Con respecto al clima de tensión, Girelli advierte que va en aumento. "Está todo muy agitado, yo conduzco mucho por el centro de Barcelona y hoy la gente estaba muy rara, y eso que aquí conducen de forma civilizada. A eso se suman las manifestaciones y que la Guardia Civil invadió la ciudad", señala.

Antonella Gnocchi, que se instaló hace casi un año a Barcelona por el trabajo de su marido, no comparte el fervor independentista de Girelli. "No entiendo por qué quieren separarse de España, es muy difícil como argentina. Es como que Córdoba se quiera separar del resto del país por tener otra cultura. Aunque la verdad es que mucho pasa por la economía", dice.

A Gnocchi, de 31 años, lo que más le sorprendió desde que llegó a la ciudad fue ver cómo creció el sentimiento por la independencia. "Hace dos semanas la cosa explotó cuando el gobierno dijo que no se iba a poder votar. En el trabajo hablan todo el día de eso e imprimen papeles para ir a votar. La política está en todos lados. Por ejemplo, el fin de semana pasado la fiesta de la Merced [la mayor fiesta callejera de Barcelona] terminó con los gritos de ¡votarem votarem!", cuenta.

Andrés Idiart, un ingeniero que llegó a Barcelona hace 13 años, también notó un incremento del fervor nacionalista. "Ha ido in crescendo.

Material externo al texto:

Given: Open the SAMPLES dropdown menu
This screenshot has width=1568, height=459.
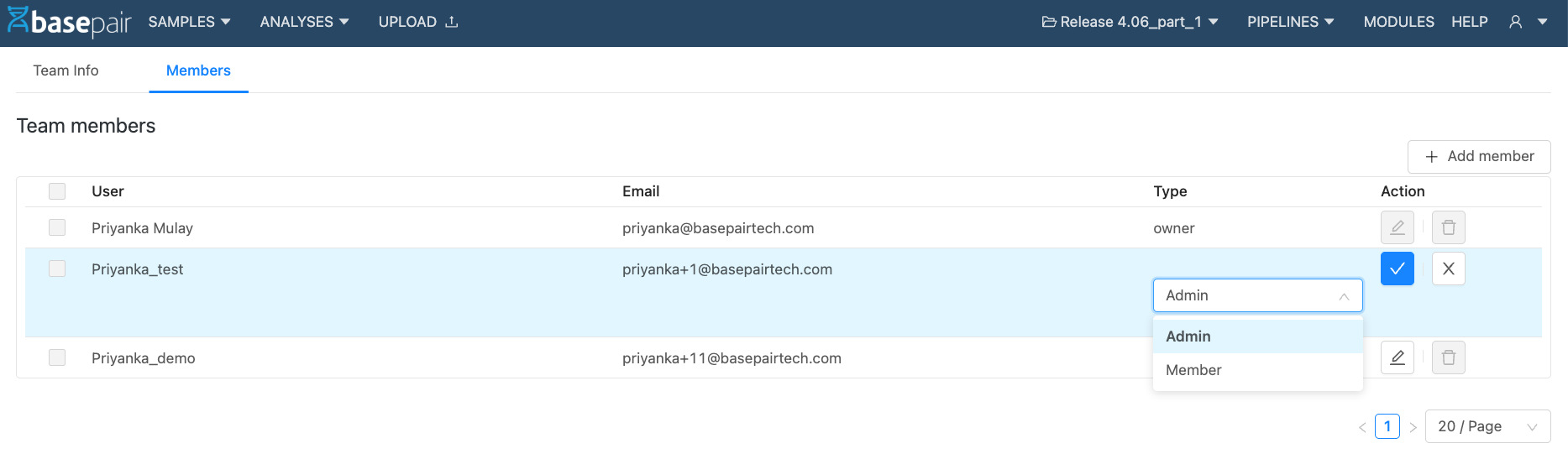Looking at the screenshot, I should pos(189,22).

En 2004, cuando llegué, no se escuchaba nada del tema. La mecha se prendió cuando el gobierno central le negó el estatuto de autonomía, en 2010. A partir de ahí, muchos se sintieron ninguneados y empezaron a militar o a tener una opinión muy fuerte. Después, cada 11 de septiembre, en la Diada [la manifestación del Día Nacional de Cataluña] se ve más gente", explica.

Pese a la tensión, Idiart, de 37 años, dijo que lo que más le impresiona es la paz social, que prevalece ante todo. "El otro día me volví del trabajo con un amigo hiper catalán y charlábamos del tema muy relajados, como si habláramos de fútbol. En la Argentina, con el cambio de gobierno, había más peleas entre kirchneristas y macristas que lo que hay acá", dice.

Con respecto a la votación del domingo, Idiart cuenta que el resultado le da igual. "No me solidarizo con la causa catalana porque no la llego a entender y compartir. No voy a estar más contento si ellos obtienen lo que quieren. Tengo dudas de que pase algo, para mí es mucho ruido y pocas nueces. Pero si pasara algo y cambiara mi situación, me tendría que replantear qué hago acá en Barcelona", concluye.